### READING PASSAGE

Start of Block

Literature student turned neuroscientist, Prof David Eagleman, tells Jim Al-Khalili about his research on human perception and the wristband he created that enables deaf people to hear through their skin.
You may listen to this programme NOW on Demand on the BBC Discovery Page which is available until Tuesday the 4th of October. It will also be broadcast on Sunday the 2nd of October in Phuket at 8:30 AM on 91.5 FM and 102.5 FM and Online via the Internet radio portals.
Everything we see, taste, smell, touch and hear is created by a set of electro-chemical impulses in the dark recesses of our brain.
Our brains look for patterns in these signals and attach meaning to them.
So in future perhaps we could learn to ‘feel’ fluctuations in the stock market, see in infrared or echo-locate like bats.
Each brain creates its own unique truth and David believes, there are no real limits to what we humans can perceive.

End of Block

### TO DO
A - Can you write out the passage on David Eagleman's perception research word for word, starting with "So in future" and going on through "humans can perceive."?
B - Would you carry on the passage on David Eagleman's perception research, picking up after its last sentence?

### RECORD SET

Start of Block

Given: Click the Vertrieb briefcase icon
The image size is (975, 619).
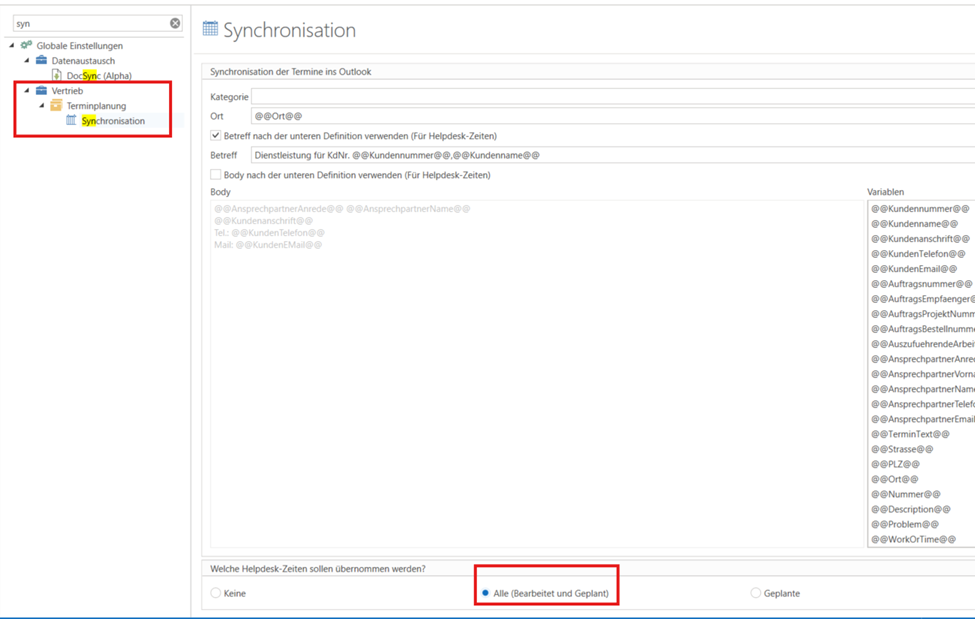Looking at the screenshot, I should coord(41,90).
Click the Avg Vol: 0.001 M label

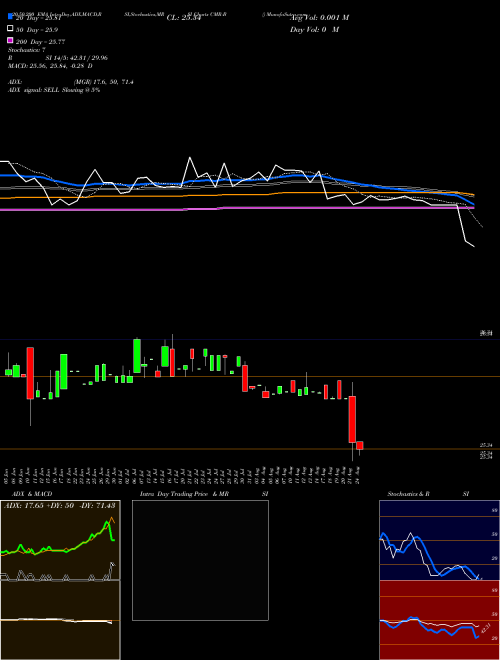319,18
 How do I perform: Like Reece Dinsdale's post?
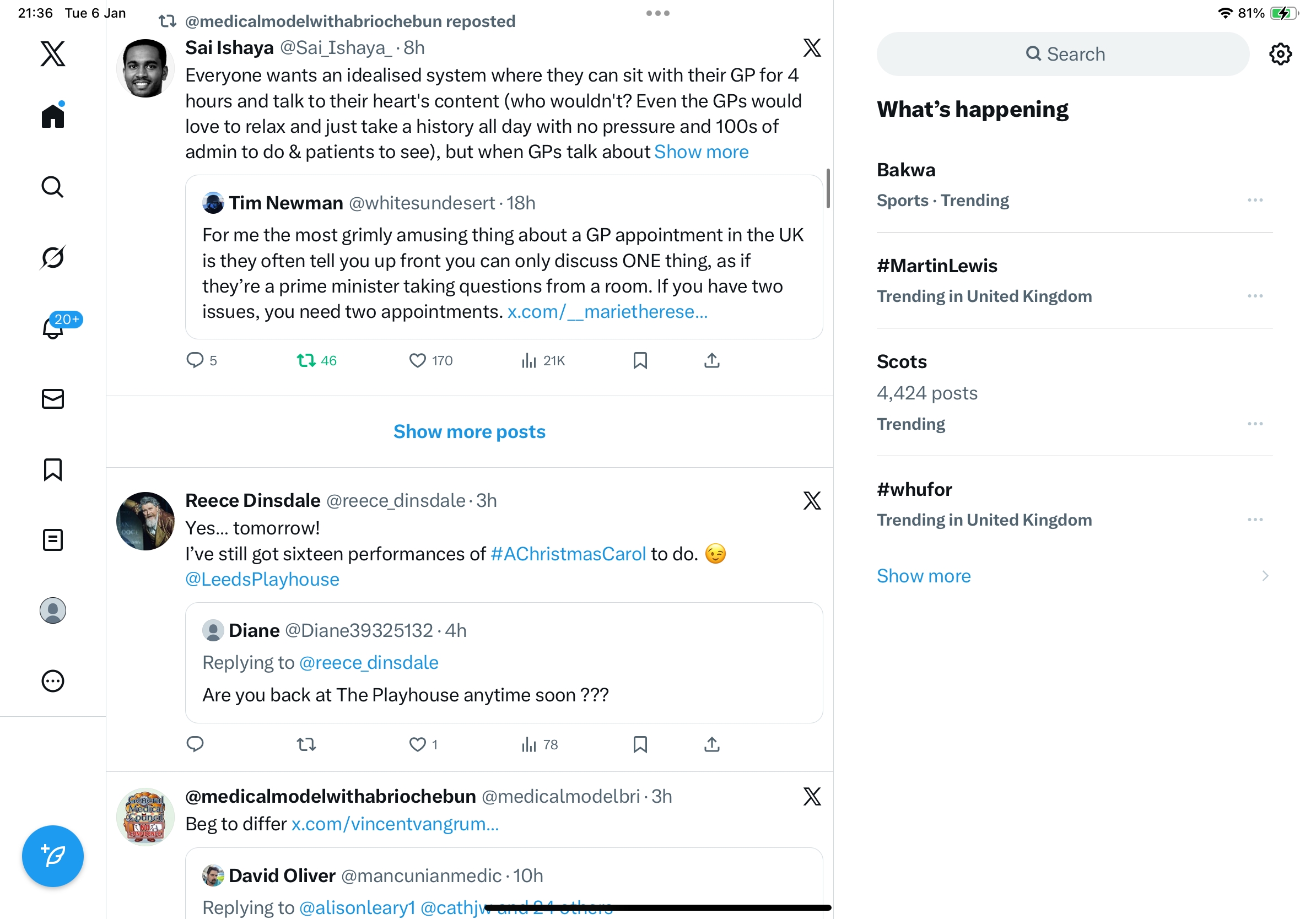pos(417,744)
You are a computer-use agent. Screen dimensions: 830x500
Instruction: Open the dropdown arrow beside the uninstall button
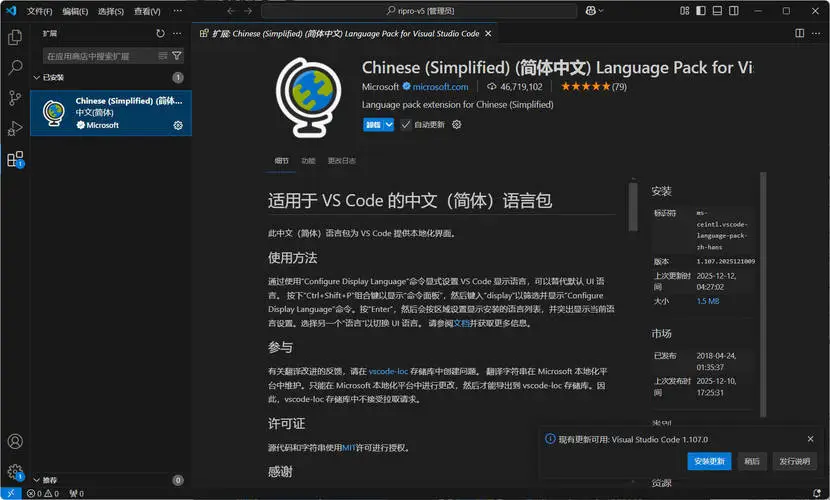390,125
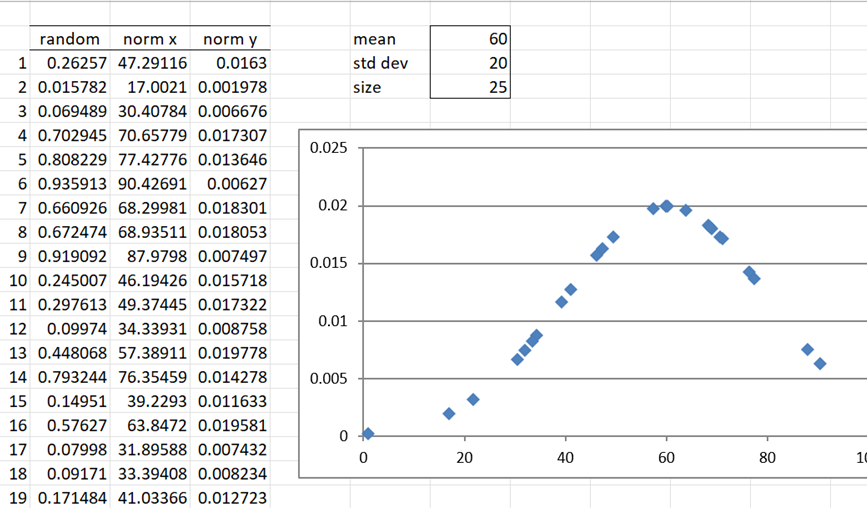Select the chart data point nearest the origin

[x=367, y=433]
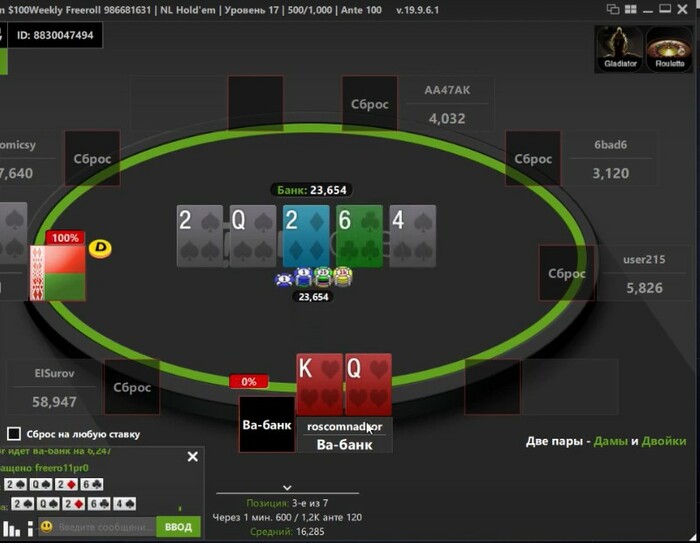Open the emoji smiley picker in chat
Image resolution: width=700 pixels, height=543 pixels.
tap(46, 527)
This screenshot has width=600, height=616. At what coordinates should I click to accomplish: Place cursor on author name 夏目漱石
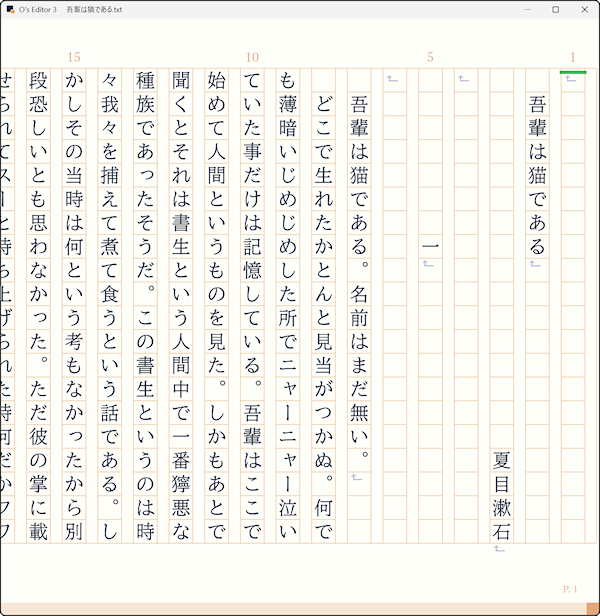pyautogui.click(x=501, y=495)
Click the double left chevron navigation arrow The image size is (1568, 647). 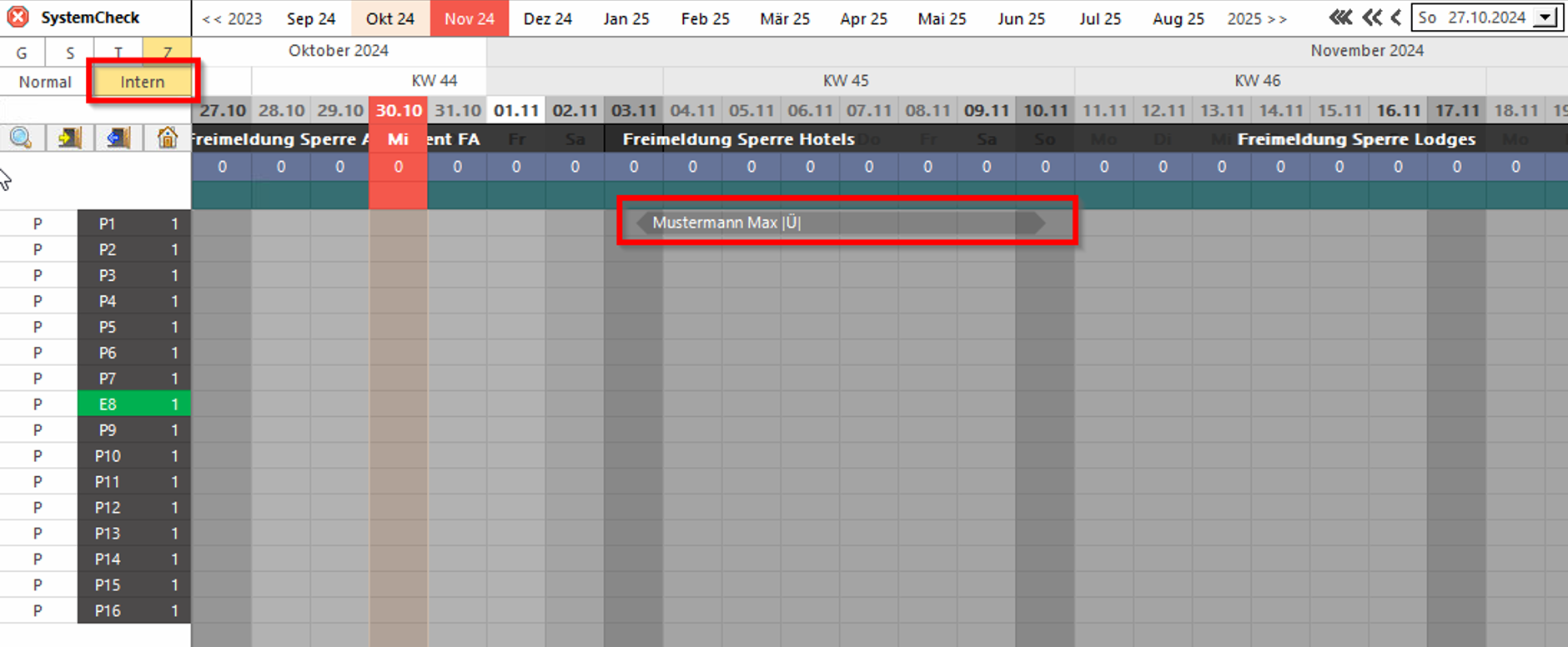pyautogui.click(x=1372, y=18)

End of Block

### ANSWERS BY TASK
A -
So in future perhaps we could learn to ‘feel’ fluctuations in the stock market, see in infrared or echo-locate like bats.
Each brain creates its own unique truth and David believes, there are no real limits to what we humans can perceive.

B -
David Eagleman on Wikipedia.
Born April 25, 1971, David Eagleman is an American neuroscientist, author, and science communicator.
He teaches neuroscience at Stanford University and is CEO and co-founder of Neosensory, a company that develops devices for sensory substitution. He also directs the non-profit Center for Science and Law, which seeks to align the legal system with modern neuroscience and is Chief Science Officer and co-founder of BrainCheck, a digital cognitive health platform used in medical practices and health systems.
David is known for his work on brain plasticity, time perception, synesthesia, and neurolaw.